And what made this crony capitalist so dangerous is that he kept his promise. He actually delivered. He wired up the whole country–took a while. You know, back then things took a little longer. He was very able to attract capital because who doesn’t want a 12 percent rate of return–riskless rate of return. It became a widows-and-orphans stock. The unions loved it. No competition, they build it all into the rate case. Everybody was happy. And what happened was he wired up the country, and that was what Bastiat calls “that which is seen.” Everybody got to see and be proud–when I joined Bell Labs in 1978, it was my first job out of MIT–everybody was really proud of the American telephone system. We were the model for the world. That public utility model was copied in many other countries. Often the post office was the one around the phone company. And they did a pretty good job of plowing their profits back into expansion. They built this Bell Labs, which was supposedly the gem of the research, industrial research laboratories, that invented a lot of interesting things. They reduced their costs. But what’s interesting is, they never reduced their prices.
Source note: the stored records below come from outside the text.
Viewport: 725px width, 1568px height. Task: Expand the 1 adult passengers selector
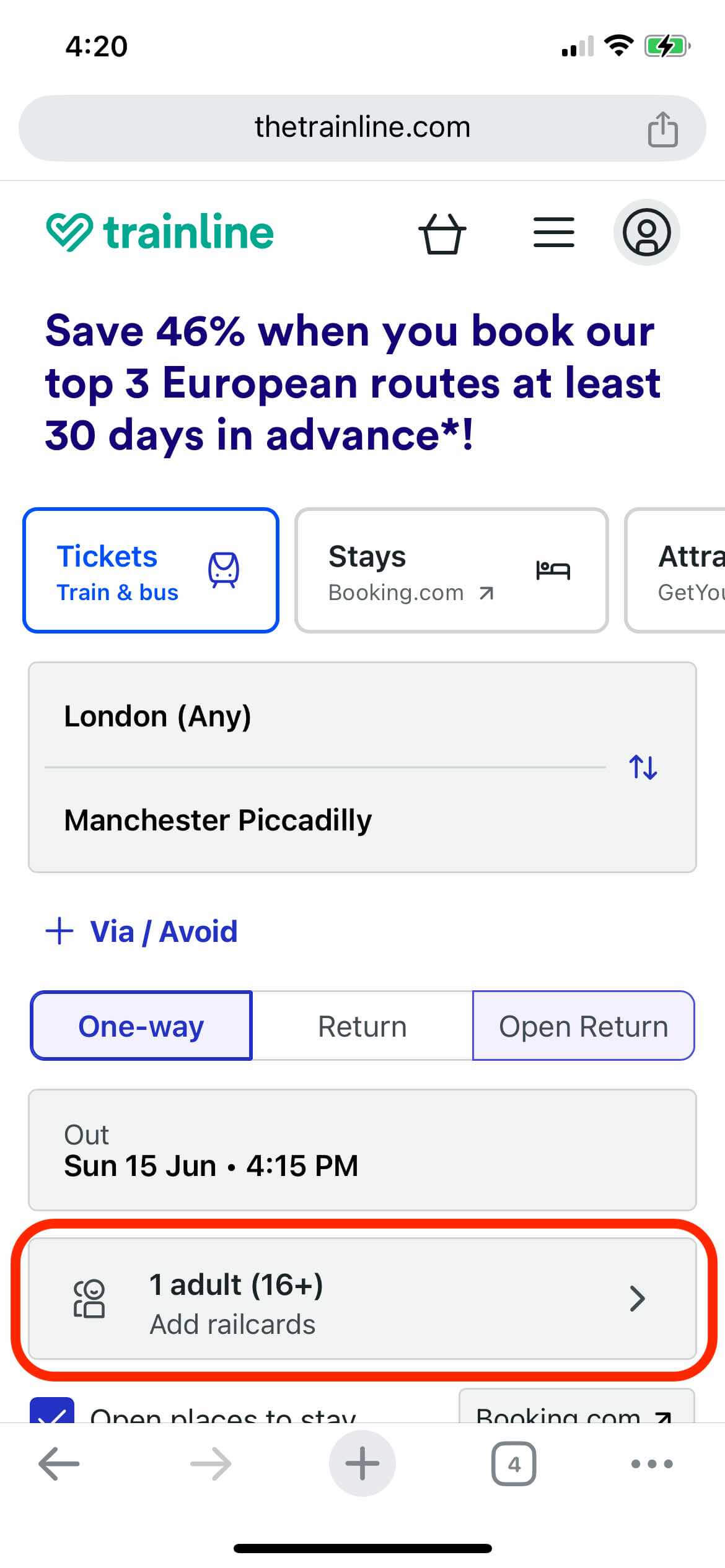pyautogui.click(x=362, y=1299)
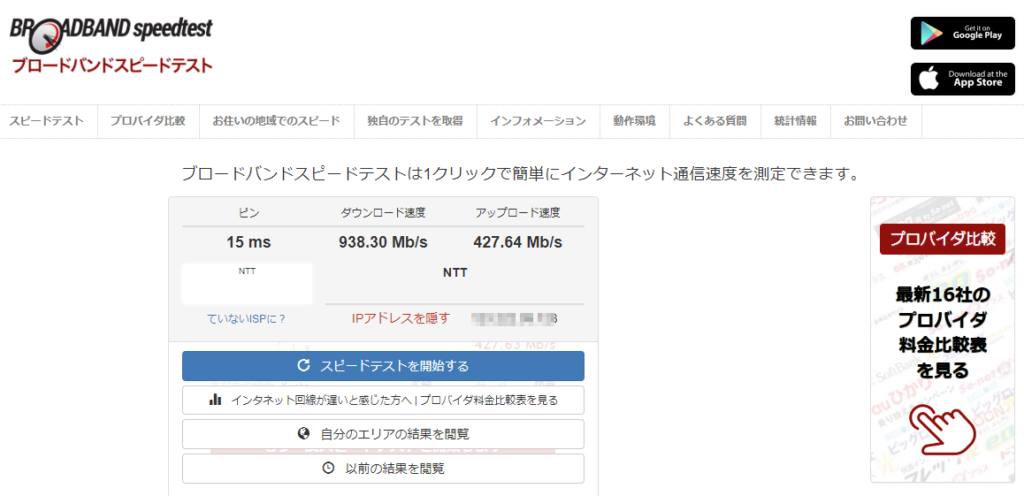Viewport: 1024px width, 496px height.
Task: Open the スピードテスト menu tab
Action: coord(48,121)
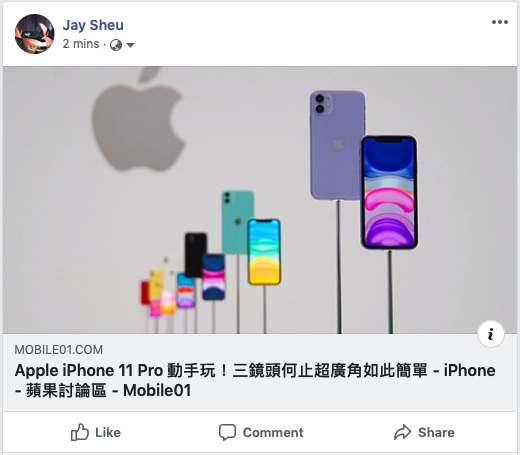Click the blurred Apple logo in preview image
The image size is (520, 455).
click(x=138, y=119)
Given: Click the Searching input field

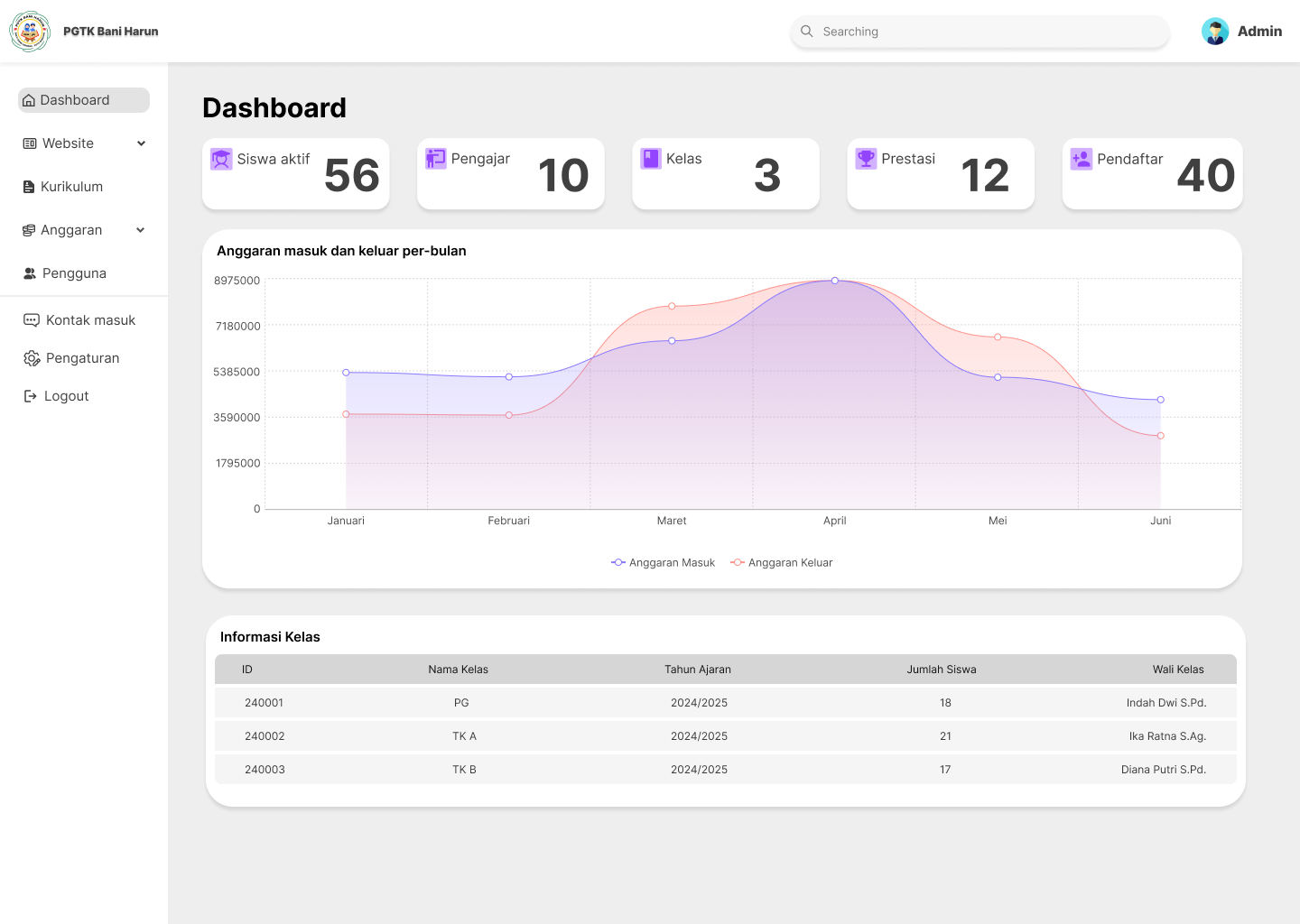Looking at the screenshot, I should coord(989,32).
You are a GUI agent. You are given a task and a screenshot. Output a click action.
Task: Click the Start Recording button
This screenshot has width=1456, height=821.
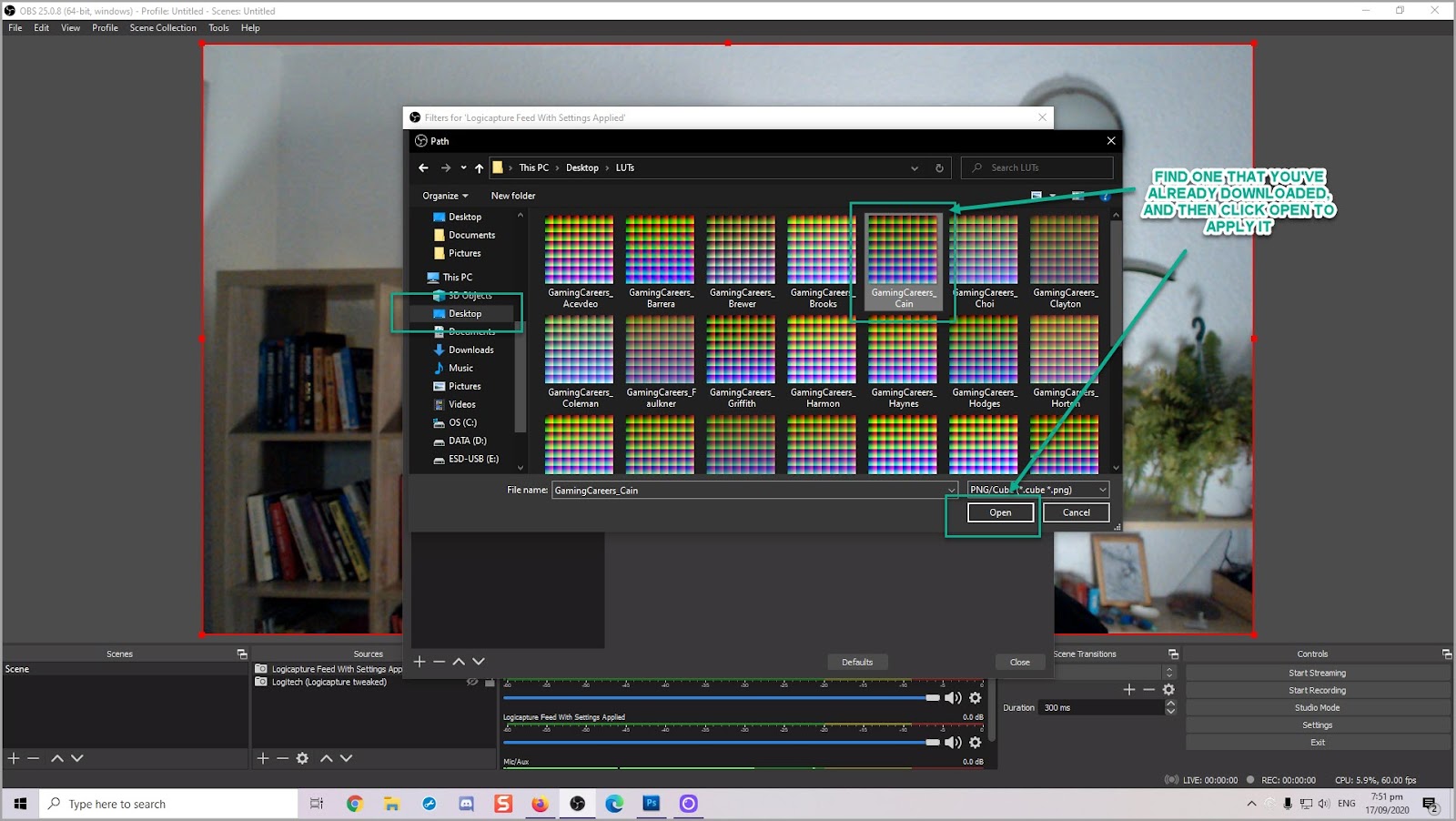[1317, 691]
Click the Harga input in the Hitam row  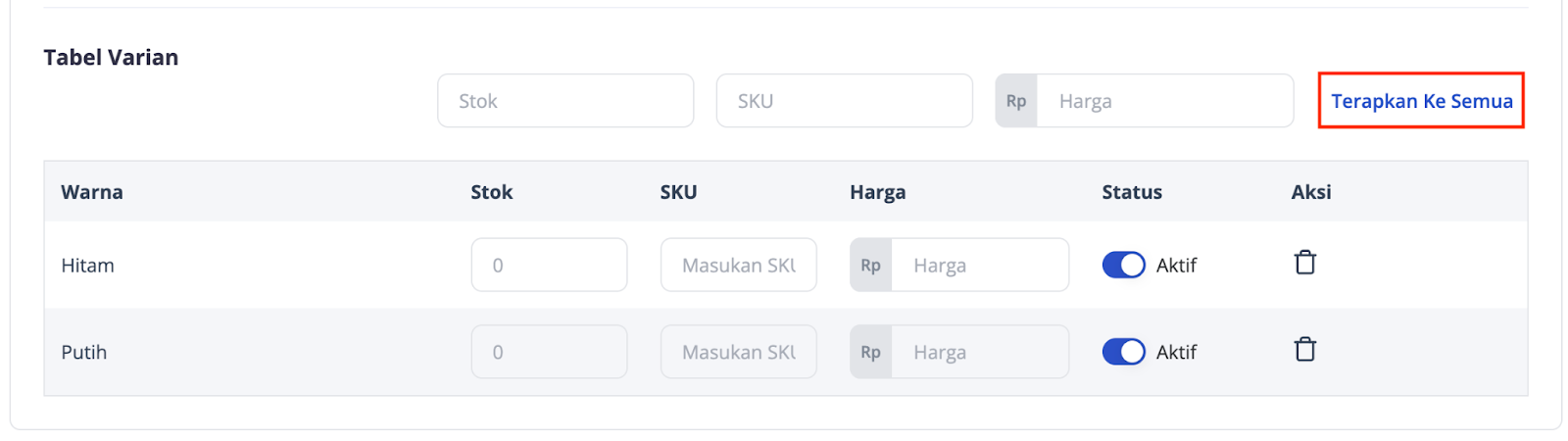pos(979,265)
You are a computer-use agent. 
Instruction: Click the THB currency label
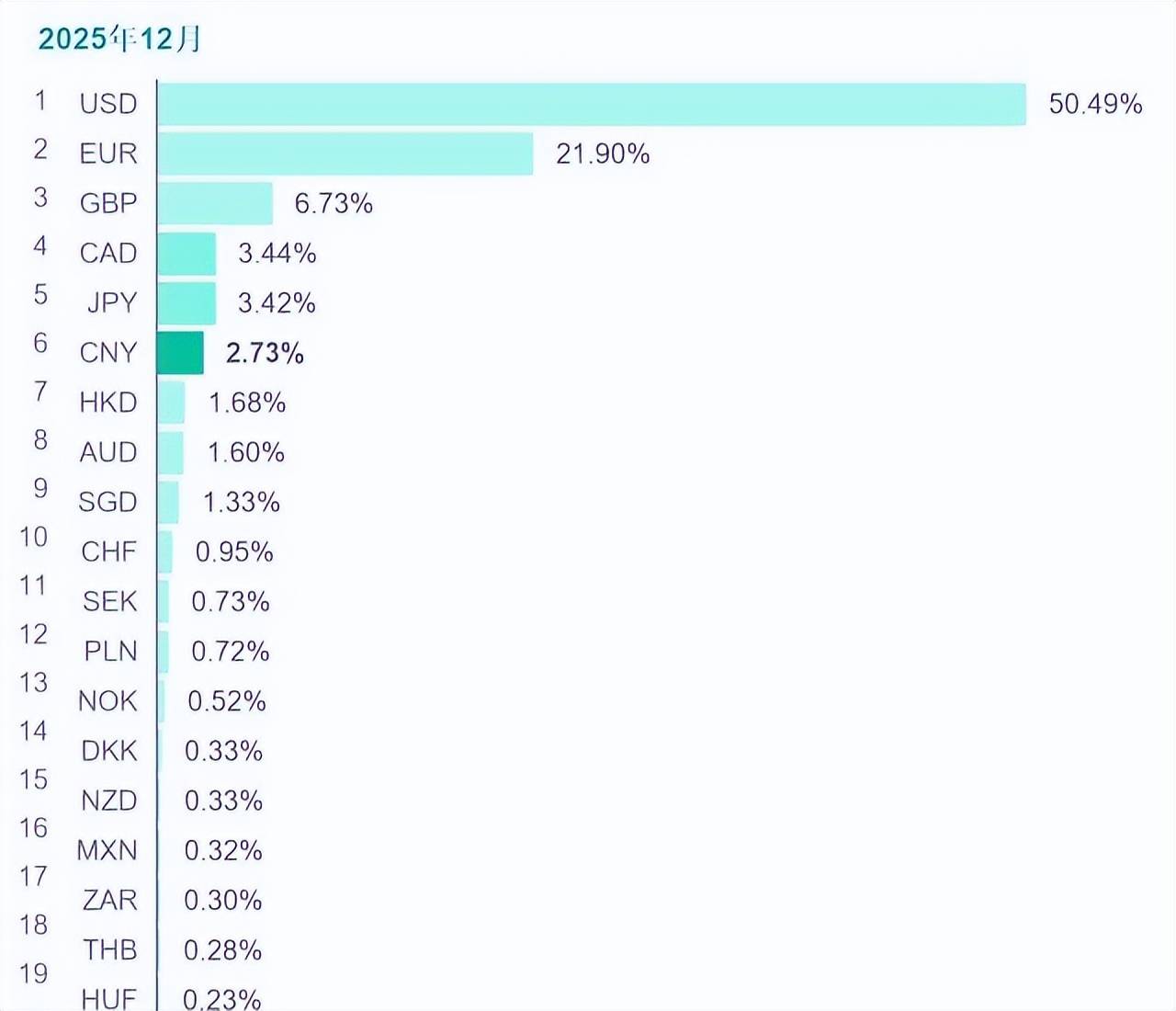(110, 949)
So the unseen of this great monopoly was that consumer-side evolution pretty much stopped for 70 years. And a perfect example of this–and I shocked the kids when I asked them this–my dad grew up in a tenement in upper Manhattan, on the Upper East Side, and they had a phone. They shared it with their neighbor. That telephone from the 1920s, you could have picked up and plugged into the phone network in the 1970s-1980s when I joined Bell Labs, and it would have worked fine. And I asked the kids how many of you think your phone, the phone you carry your pocket, is going to work 50 years from now? And they look at me. How many of you want that phone to work 50 years from now?
RWT: It’s just inconceivable.
Frezza: Inconceivable that you would want such a thing, that stagnation would be desirable. You know, in 70 years, I like to say, AT&T developed seven apps in 70 years. Seven apps in 70 years, right? So otherwise the phone was the same. Yes, they developed direct distance dialing. You didn’t have to go through a switchboard operator to get long-distance.
RWT: They developed the touch-tone phones. I remember when that was a big deal, the touch-tone, you didn’t have to do the dial which would go click-click-click-click…
Frezza: They had directory assistance, because if you didn’t have a phone book for the whole country, you had to call to get the number. And then very much toward the end, when the number five ESS came out, they introduced custom calling features, so call waiting, call forwarding, and centralized voicemail. Very much toward the end, but consumers put up with no progress for 70 years in return for equality. This was the key to the promise.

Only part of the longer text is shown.